*** GIVEN DATA Section Begins ***

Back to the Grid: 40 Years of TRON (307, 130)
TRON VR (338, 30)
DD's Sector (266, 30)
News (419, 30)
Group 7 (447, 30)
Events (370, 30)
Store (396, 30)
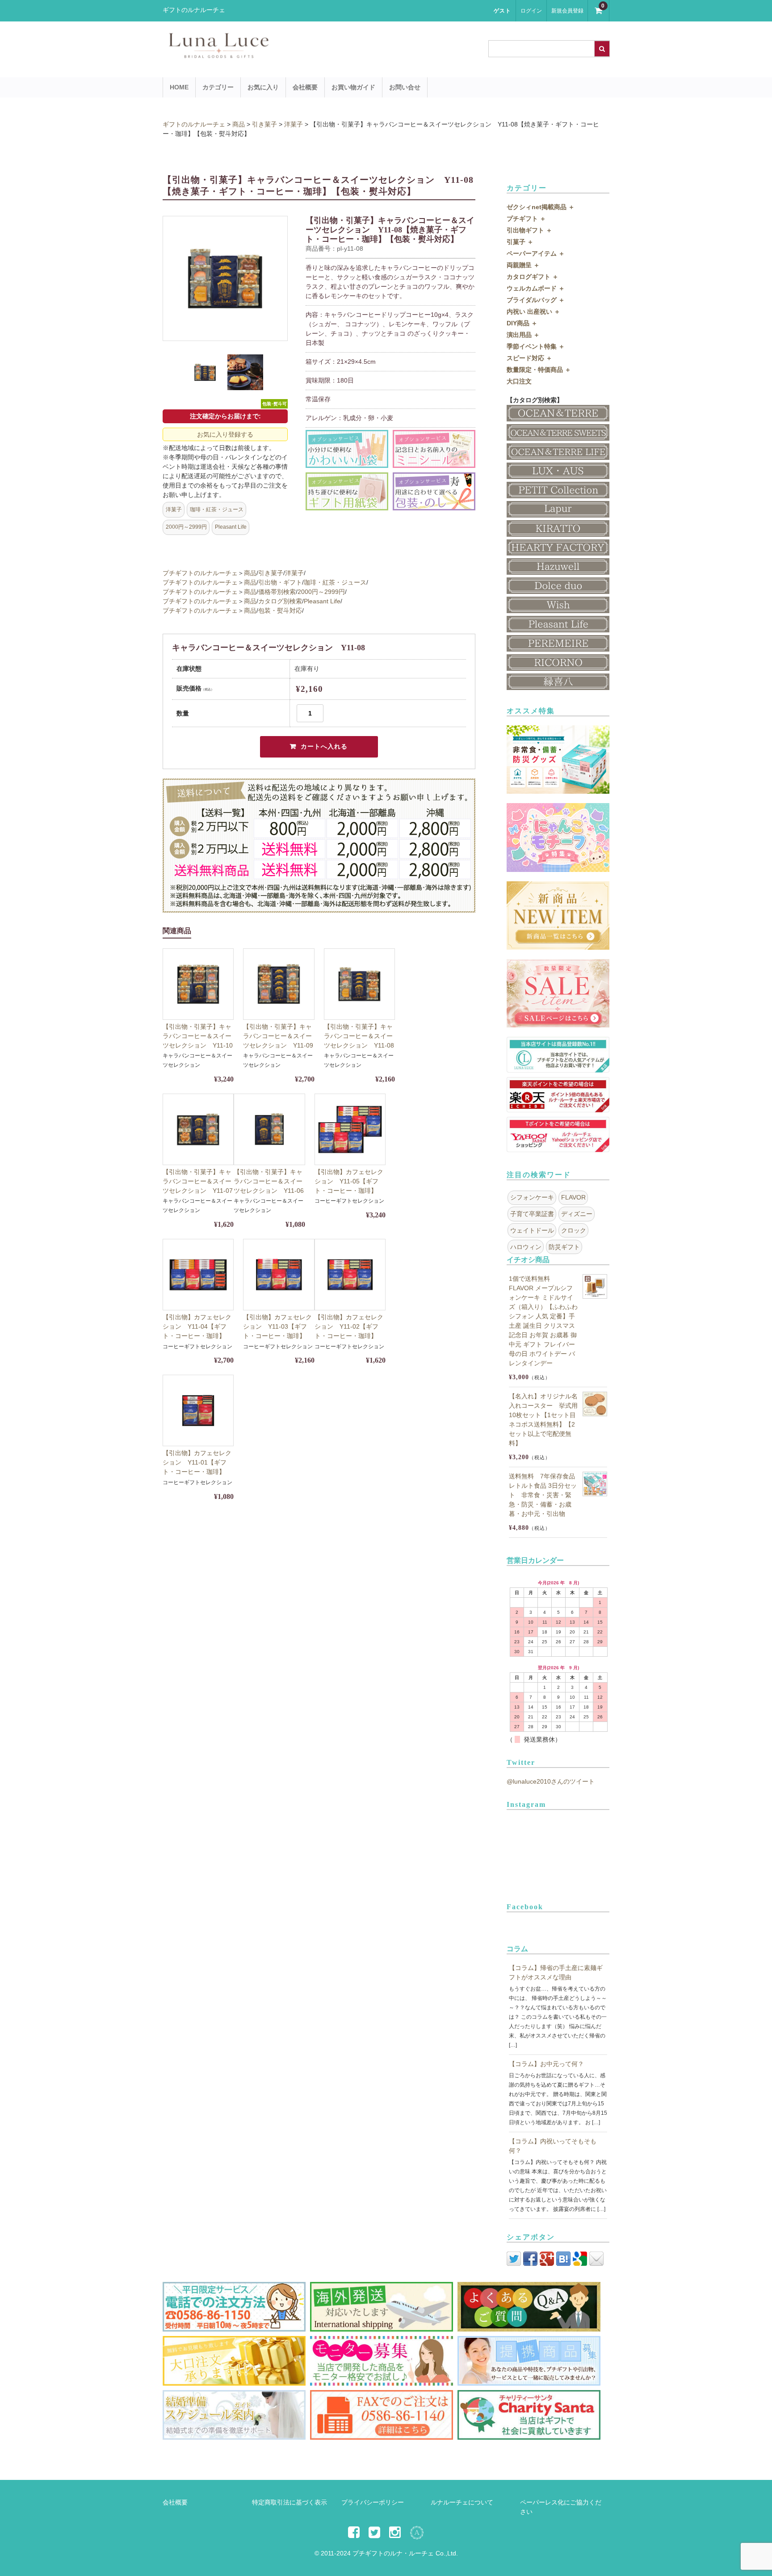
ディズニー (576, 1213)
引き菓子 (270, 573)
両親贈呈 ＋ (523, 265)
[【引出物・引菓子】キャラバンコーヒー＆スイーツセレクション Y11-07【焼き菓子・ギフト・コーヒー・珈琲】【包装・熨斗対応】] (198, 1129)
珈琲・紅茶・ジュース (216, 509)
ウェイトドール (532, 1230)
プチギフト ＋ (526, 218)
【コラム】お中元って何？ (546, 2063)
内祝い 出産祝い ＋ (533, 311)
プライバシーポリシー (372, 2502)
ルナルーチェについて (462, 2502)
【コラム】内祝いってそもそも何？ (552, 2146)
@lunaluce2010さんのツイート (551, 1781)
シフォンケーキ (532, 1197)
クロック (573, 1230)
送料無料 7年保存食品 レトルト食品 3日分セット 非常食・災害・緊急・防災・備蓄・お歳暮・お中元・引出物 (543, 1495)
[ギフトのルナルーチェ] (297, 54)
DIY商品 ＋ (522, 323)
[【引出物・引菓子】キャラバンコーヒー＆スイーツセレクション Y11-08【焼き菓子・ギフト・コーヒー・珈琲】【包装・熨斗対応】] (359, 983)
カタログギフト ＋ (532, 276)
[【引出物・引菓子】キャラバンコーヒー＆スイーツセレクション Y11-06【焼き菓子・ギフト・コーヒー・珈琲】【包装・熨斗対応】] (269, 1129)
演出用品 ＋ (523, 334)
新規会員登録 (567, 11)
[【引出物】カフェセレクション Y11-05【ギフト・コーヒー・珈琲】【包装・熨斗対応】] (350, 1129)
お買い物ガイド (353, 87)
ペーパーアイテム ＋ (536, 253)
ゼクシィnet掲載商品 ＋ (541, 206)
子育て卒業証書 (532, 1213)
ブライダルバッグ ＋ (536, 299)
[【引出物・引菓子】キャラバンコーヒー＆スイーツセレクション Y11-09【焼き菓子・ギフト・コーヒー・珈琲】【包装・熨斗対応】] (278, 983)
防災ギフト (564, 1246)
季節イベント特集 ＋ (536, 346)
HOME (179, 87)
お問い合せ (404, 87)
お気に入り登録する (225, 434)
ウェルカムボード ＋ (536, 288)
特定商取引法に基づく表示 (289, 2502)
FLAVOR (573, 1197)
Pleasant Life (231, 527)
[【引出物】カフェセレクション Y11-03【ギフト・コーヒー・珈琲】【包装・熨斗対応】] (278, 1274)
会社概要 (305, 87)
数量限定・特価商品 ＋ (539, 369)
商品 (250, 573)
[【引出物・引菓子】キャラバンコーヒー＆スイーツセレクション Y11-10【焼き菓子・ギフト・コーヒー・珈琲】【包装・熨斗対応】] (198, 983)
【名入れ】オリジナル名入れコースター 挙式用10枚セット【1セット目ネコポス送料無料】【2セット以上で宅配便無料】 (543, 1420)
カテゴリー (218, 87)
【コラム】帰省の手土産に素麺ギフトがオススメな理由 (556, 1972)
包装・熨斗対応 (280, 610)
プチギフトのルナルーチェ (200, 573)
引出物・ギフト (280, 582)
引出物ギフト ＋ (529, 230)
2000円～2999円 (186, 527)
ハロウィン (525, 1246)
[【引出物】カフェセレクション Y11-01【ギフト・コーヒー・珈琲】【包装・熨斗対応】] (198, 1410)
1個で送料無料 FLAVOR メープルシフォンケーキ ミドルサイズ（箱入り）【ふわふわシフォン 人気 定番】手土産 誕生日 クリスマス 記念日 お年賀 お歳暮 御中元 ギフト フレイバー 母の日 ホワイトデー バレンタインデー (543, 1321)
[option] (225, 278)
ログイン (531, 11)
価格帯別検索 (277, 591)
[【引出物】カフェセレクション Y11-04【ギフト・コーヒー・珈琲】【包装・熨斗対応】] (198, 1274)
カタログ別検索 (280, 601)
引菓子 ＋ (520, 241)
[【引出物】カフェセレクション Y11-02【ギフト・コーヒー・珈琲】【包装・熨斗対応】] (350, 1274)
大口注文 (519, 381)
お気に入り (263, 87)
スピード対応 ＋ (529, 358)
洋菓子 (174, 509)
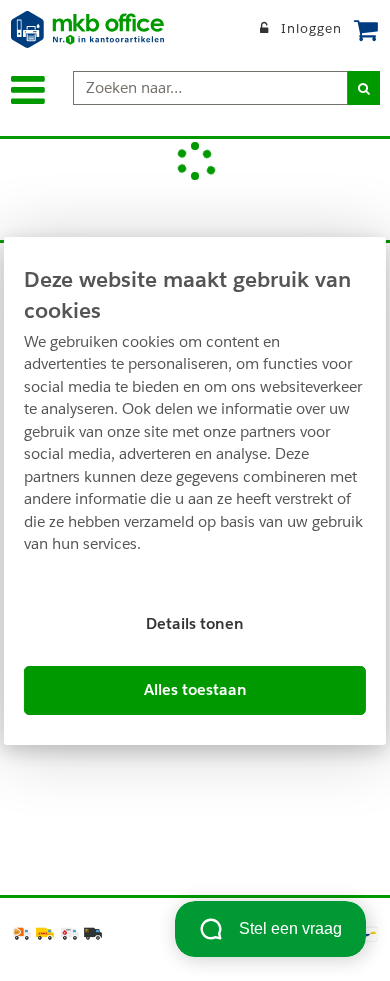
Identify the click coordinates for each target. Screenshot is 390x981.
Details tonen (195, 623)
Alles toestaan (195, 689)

*** GIVEN DATA Section Ends ***

■ ABOUT THIS TASK ■
Pictures do not belong in your copy; restate word for word the lines from the one containing "[【引出物】カフェセレクション Y11-02【ギフト・コーヒー・珈琲】【包装・熨斗対応】] (350, 1274)" through the last line of the records above.

■ TASK SOLUTION ■
[【引出物】カフェセレクション Y11-02【ギフト・コーヒー・珈琲】【包装・熨斗対応】] (350, 1274)
大口注文 (519, 381)
お気に入り (263, 87)
スピード対応 ＋ (529, 358)
洋菓子 (174, 509)
Identify the click coordinates for each target. Screenshot is 390x981.
Details tonen (195, 623)
Alles toestaan (195, 689)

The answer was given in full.